Records for this task:

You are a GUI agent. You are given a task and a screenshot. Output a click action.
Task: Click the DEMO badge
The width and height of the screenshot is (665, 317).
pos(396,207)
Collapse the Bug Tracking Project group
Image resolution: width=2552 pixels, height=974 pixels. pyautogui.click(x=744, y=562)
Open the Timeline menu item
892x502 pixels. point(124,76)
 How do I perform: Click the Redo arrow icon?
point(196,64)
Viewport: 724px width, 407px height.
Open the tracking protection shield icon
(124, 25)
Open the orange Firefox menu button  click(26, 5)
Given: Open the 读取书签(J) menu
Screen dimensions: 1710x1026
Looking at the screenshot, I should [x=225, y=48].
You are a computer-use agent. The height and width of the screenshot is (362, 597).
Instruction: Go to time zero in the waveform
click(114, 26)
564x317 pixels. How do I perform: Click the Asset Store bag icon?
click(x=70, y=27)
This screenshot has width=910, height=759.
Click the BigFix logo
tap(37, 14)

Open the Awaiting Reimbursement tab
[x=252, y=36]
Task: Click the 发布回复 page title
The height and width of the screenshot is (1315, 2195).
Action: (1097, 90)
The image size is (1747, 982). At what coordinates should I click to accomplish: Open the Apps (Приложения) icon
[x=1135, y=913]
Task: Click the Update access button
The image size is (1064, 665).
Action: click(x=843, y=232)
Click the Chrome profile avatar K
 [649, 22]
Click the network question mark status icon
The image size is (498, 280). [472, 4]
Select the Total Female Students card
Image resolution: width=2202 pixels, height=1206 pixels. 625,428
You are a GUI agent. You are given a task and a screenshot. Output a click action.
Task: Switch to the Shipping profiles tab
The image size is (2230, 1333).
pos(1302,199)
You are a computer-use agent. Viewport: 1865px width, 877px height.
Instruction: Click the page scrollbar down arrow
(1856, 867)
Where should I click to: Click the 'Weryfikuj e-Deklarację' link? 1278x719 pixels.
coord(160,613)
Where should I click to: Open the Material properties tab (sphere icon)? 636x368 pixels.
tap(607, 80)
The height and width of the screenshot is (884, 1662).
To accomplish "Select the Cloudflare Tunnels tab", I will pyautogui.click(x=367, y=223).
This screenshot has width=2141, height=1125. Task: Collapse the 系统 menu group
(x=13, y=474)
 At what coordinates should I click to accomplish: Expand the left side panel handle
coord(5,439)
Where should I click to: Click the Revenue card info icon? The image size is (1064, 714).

Instructions to follow:
Total the lines in the records above that contain the string "computer". Write only that total.

Response to this task:
2